Exercise aim =>
Your job is to set down the listing again exactly as it stands.
----
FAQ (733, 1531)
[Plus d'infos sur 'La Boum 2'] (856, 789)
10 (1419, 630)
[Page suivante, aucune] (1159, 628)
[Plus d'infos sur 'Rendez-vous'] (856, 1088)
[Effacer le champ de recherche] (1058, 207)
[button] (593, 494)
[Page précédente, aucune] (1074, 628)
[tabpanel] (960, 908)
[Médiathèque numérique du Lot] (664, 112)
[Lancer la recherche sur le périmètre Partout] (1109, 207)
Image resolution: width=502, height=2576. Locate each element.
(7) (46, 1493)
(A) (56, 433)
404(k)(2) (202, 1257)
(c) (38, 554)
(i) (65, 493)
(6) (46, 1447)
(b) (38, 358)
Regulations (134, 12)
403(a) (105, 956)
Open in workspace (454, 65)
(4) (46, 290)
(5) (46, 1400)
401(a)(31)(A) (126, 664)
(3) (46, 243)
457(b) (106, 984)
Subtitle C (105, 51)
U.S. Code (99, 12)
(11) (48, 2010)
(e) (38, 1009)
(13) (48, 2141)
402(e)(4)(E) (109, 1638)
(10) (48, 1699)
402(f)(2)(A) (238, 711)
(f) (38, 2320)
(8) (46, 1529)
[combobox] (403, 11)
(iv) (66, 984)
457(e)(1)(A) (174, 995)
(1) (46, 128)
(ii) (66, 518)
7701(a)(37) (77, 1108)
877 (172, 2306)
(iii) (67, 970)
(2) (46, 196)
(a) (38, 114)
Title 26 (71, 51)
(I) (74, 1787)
----
Written answer =>
FAQ (733, 1531)
[Plus d'infos sur 'La Boum 2'] (856, 789)
10 (1419, 630)
[Page suivante, aucune] (1159, 628)
[Plus d'infos sur 'Rendez-vous'] (856, 1088)
[Effacer le champ de recherche] (1058, 207)
[button] (593, 494)
[Page précédente, aucune] (1074, 628)
[tabpanel] (960, 908)
[Médiathèque numérique du Lot] (664, 112)
[Lancer la recherche sur le périmètre Partout] (1109, 207)
Image resolution: width=502, height=2576. Locate each element.
(7) (46, 1493)
(A) (56, 433)
404(k)(2) (202, 1257)
(c) (38, 554)
(i) (65, 493)
(6) (46, 1447)
(b) (38, 358)
Regulations (134, 12)
403(a) (105, 956)
Open in workspace (454, 65)
(4) (46, 290)
(5) (46, 1400)
401(a)(31)(A) (126, 664)
(3) (46, 243)
457(b) (106, 984)
Subtitle C (105, 51)
U.S. Code (99, 12)
(11) (48, 2010)
(e) (38, 1009)
(13) (48, 2141)
402(e)(4)(E) (109, 1638)
(10) (48, 1699)
402(f)(2)(A) (238, 711)
(f) (38, 2320)
(8) (46, 1529)
[combobox] (403, 11)
(iv) (66, 984)
457(e)(1)(A) (174, 995)
(1) (46, 128)
(ii) (66, 518)
7701(a)(37) (77, 1108)
877 (172, 2306)
(iii) (67, 970)
(2) (46, 196)
(a) (38, 114)
Title 26 (71, 51)
(I) (74, 1787)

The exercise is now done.